# [Data in this exercise]
=-=-=
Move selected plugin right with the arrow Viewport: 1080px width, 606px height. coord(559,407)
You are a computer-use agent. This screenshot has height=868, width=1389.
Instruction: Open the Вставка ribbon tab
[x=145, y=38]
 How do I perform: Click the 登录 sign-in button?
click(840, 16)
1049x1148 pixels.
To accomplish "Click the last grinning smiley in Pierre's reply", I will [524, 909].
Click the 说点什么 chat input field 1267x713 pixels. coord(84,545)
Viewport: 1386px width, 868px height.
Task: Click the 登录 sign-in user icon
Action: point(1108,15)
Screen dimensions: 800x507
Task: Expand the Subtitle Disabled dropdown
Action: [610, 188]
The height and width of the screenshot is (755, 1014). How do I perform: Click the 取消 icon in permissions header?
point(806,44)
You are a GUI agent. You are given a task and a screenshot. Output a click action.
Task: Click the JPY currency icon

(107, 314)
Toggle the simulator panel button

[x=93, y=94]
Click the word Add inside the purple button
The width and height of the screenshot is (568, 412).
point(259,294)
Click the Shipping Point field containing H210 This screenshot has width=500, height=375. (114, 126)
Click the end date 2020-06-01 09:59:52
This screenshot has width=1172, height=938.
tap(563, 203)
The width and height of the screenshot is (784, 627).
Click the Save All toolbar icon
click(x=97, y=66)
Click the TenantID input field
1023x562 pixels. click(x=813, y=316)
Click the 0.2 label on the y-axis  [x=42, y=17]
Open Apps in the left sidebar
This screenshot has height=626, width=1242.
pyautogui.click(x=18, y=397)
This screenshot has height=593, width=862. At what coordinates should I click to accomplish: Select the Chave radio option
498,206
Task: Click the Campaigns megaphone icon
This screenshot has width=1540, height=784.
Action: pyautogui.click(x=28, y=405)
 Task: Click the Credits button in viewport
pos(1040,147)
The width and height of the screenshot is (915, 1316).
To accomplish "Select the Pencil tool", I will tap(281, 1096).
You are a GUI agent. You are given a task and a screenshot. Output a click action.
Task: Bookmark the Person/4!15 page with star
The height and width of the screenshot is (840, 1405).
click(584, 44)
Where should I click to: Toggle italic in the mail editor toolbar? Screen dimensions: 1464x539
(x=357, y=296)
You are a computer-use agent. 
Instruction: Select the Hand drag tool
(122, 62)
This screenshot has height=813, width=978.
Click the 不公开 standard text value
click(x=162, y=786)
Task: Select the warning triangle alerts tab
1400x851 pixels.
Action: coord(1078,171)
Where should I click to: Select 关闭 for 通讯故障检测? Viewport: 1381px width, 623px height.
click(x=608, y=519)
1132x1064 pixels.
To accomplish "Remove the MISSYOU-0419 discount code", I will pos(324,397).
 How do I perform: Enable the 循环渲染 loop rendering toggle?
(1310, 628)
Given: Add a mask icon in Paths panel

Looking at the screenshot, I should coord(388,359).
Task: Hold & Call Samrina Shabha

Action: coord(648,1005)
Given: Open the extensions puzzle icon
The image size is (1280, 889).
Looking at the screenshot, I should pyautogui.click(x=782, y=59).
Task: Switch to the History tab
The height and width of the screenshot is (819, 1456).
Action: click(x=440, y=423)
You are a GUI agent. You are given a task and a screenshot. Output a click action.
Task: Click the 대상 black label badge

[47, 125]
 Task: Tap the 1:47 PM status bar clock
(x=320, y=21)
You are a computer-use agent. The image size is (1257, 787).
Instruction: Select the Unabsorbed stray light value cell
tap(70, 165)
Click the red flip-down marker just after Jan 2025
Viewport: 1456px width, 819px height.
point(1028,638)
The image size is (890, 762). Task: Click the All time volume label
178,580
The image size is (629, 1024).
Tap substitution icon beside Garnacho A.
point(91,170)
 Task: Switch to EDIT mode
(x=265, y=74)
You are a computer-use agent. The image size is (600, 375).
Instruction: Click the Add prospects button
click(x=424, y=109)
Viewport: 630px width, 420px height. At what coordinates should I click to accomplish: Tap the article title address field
=-=-=
# [Problem requirements]
Repeat all the items above with every "Instruction" changed to "Goal", leaving everything else as it is.

# [Solution for this exercise]
Move selected plugin right with the arrow Viewport: 1080px width, 606px height. coord(559,407)
You are a computer-use agent. This screenshot has height=868, width=1389.
Goal: Open the Вставка ribbon tab
[x=145, y=38]
 How do I perform: Click the 登录 sign-in button?
click(840, 16)
1049x1148 pixels.
To accomplish "Click the last grinning smiley in Pierre's reply", I will [524, 909].
Click the 说点什么 chat input field 1267x713 pixels. coord(84,545)
Viewport: 1386px width, 868px height.
Task: Click the 登录 sign-in user icon
Action: point(1108,15)
Screen dimensions: 800x507
Task: Expand the Subtitle Disabled dropdown
Action: [610, 188]
The height and width of the screenshot is (755, 1014). How do I perform: Click the 取消 icon in permissions header?
point(806,44)
You are a GUI agent. You are given a task and a screenshot. Output a click action.
Task: Click the JPY currency icon

(107, 314)
Toggle the simulator panel button

[x=93, y=94]
Click the word Add inside the purple button
The width and height of the screenshot is (568, 412).
point(259,294)
Click the Shipping Point field containing H210 This screenshot has width=500, height=375. (114, 126)
Click the end date 2020-06-01 09:59:52
This screenshot has width=1172, height=938.
tap(563, 203)
The width and height of the screenshot is (784, 627).
Click the Save All toolbar icon
click(x=97, y=66)
Click the TenantID input field
1023x562 pixels. click(x=813, y=316)
Click the 0.2 label on the y-axis  [x=42, y=17]
Open Apps in the left sidebar
This screenshot has height=626, width=1242.
pyautogui.click(x=18, y=397)
This screenshot has height=593, width=862. At what coordinates should I click to accomplish: Select the Chave radio option
498,206
Task: Click the Campaigns megaphone icon
This screenshot has width=1540, height=784.
Action: pyautogui.click(x=28, y=405)
 Task: Click the Credits button in viewport
pos(1040,147)
The width and height of the screenshot is (915, 1316).
To accomplish "Select the Pencil tool", I will tap(281, 1096).
You are a GUI agent. You are given a task and a screenshot. Output a click action.
Task: Bookmark the Person/4!15 page with star
The height and width of the screenshot is (840, 1405).
click(584, 44)
Where should I click to: Toggle italic in the mail editor toolbar? Screen dimensions: 1464x539
(x=357, y=296)
You are a computer-use agent. 
Goal: Select the Hand drag tool
(122, 62)
This screenshot has height=813, width=978.
Click the 不公开 standard text value
click(x=162, y=786)
Task: Select the warning triangle alerts tab
1400x851 pixels.
Action: coord(1078,171)
Where should I click to: Select 关闭 for 通讯故障检测? Viewport: 1381px width, 623px height.
click(x=608, y=519)
1132x1064 pixels.
To accomplish "Remove the MISSYOU-0419 discount code", I will pos(324,397).
 How do I perform: Enable the 循环渲染 loop rendering toggle?
(1310, 628)
Given: Add a mask icon in Paths panel

Looking at the screenshot, I should coord(388,359).
Task: Hold & Call Samrina Shabha

Action: coord(648,1005)
Given: Open the extensions puzzle icon
The image size is (1280, 889).
Looking at the screenshot, I should pyautogui.click(x=782, y=59).
Task: Switch to the History tab
The height and width of the screenshot is (819, 1456).
Action: click(x=440, y=423)
You are a GUI agent. You are given a task and a screenshot. Output a click action.
Task: Click the 대상 black label badge

[47, 125]
 Task: Tap the 1:47 PM status bar clock
(x=320, y=21)
You are a computer-use agent. The image size is (1257, 787).
Goal: Select the Unabsorbed stray light value cell
tap(70, 165)
Click the red flip-down marker just after Jan 2025
Viewport: 1456px width, 819px height.
point(1028,638)
The image size is (890, 762). Task: Click the All time volume label
178,580
The image size is (629, 1024).
Tap substitution icon beside Garnacho A.
point(91,170)
 Task: Switch to EDIT mode
(x=265, y=74)
You are a computer-use agent. The image size is (600, 375).
Goal: Click the Add prospects button
click(x=424, y=109)
Viewport: 630px width, 420px height. At what coordinates should I click to accomplish: Tap the article title address field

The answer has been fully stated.